As far as retail apps are concerned, it’s a jungle out there. Recent stats show more than a fifth of retail apps are now deleted by consumers after just one use – but the prize for retailers who get their app right can be huge. Customers are three times more likely to complete a purchase on an app, compared to those made through a website. And that’s because market-leading apps, such as those belonging to Amazon, John Lewis and ASOS, provide a fast-track to sales conversions.
Superior user experience, slick navigation, speed and purchase path, mean in-app shoppers stay longer, spend more often and buy more on each visit when compared to desktop buying journeys, so there’s a compelling business case for getting your app strategy on point.
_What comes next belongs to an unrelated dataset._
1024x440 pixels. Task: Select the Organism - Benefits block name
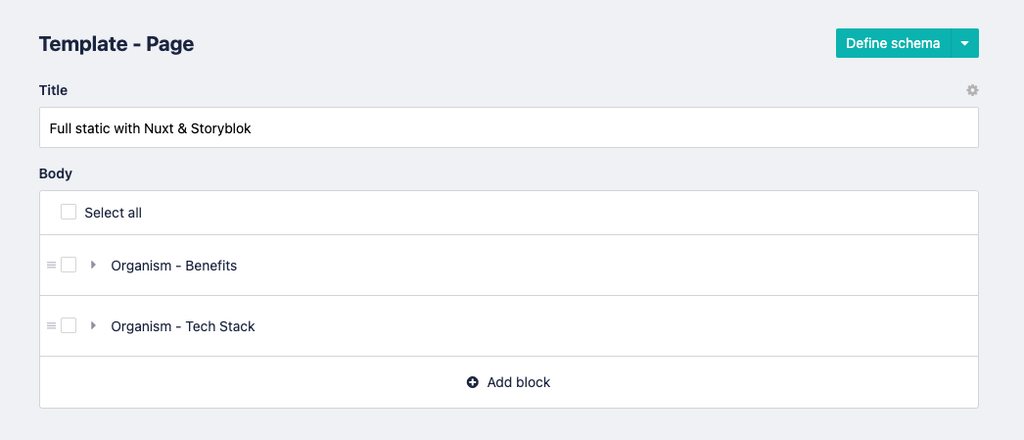tap(174, 266)
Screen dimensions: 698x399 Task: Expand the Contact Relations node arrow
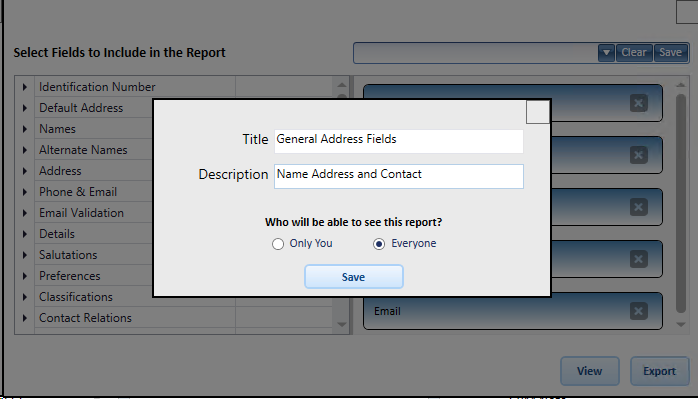25,318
Here I’ve put together my top-five tips for ensuring your retail app becomes a super-charged fast-track to sales.
1. First impressions last
Your customers want a fast and frictionless experience while shopping on your app. If the onboarding process is any longer or more complex than strictly necessary, they’ll assume all future interactions will be just as laborious. You can make a good first impression by limiting the number of steps needed, manage your customers’ expectations by telling them how long set-up will take and incentivise them with a reward when the job is done.
Customer education can also be a vital factor during app onboarding – you want to show your customer how slick and easy your app is to use to keep them coming back. Tutorials and walkthroughs are popular, but don’t attempt long up-front static tutorials as shoppers may struggle to remember all the information – and some may simply switch off. Stick to a maximum of five screens, animate the tutorial to maintain interest and keep the detail short and to the point, so it is easy to consume.
A neat way to keep information relevant is to stagger the onboarding process, triggering mini tutorials when customers reach specific points in their buying journey, rather than expecting them to remember everything up-front.
2. Get the push notification balance right
This is easier said than done - and requires a fine balance. Effective use of push notification can improve app engagement by as much as 88% but they mustn’t be so frequent that they become intrusive or distracting. To be effective, notifications need to add immediate value to the shopper – and that’s where personalisation comes in. Indeed, a recent study by Leanplum, which analysed 1.5bn push notifications, found that personalisation can increase notification open rates by up to 800%.
There are lots of ways you can personalise notifications, including your customer’s name, gender, age or, more powerfully, referencing an action or event they took part in, or consider using AI to analyse individual users’ behaviour patterns to see what content or product types resonate best to increase engagement. Another neat strategy is to send a personalised push notification to shoppers who have abandoned their cart, reminding them of what they’re missing or offering them an incentive, such as free delivery or a discount code, to complete the purchase.
As well as personalisation strategies, adding geo-location capabilities can also improve the performance of notifications. For example, apps can help drive-bricks-and-mortar conversions by triggering alerts when customers are near to a physical store and reminding them of products they previously browsed or serving up a personalised offer to incentivise them to visit the store.
3. Earn customer loyalty
Apps are the new loyalty cards for forward-thinking retailers and mobile-based reward schemes are a tangible benefit to encourage customers to download your app.
They also give marketers the power to create personalised rewards programmes based on an individual user’s behaviour. For example, Starbucks loads a free coffee voucher onto its app on the user’s birthday, while luxury department store, Harvey Nichols, allows customers to collect points which unlock personalised rewards and experiences.
4. Streamline your app payments process
For many apps, the checkout can be a catalyst for cart abandonment. The main problem is that payment can involve keying-in too much sensitive data, time and time again, with every purchase.
As you would expect, disruptors such as Amazon have overcome this by storing information and enabling single-click purchasing. Automating this step, and others like it, helps to create a more frictionless checkout process and enables the customer to be spontaneous, encourages repeat custom and builds loyalty.
5. Bricks-and-mortar functionality
Don’t fall into the trap of thinking that apps are just for online shopping. Most shoppers use their phones as a vital source of information while browsing in-store, so why not build in bricks-and-mortar functionality into your app.
For example, the Co-op and Sainsbury’s are currently trialing an in-aisle checkout app that enables shoppers to scan and pay without the need for queuing at a till. The boundaries between physical and digital can be blurred further by offering app users access to virtual aisles with extended inventories and product recommendations while they shop in store. Geo-location capabilities can also trigger personalised offers as shoppers browse via the app to encourage in-store conversions.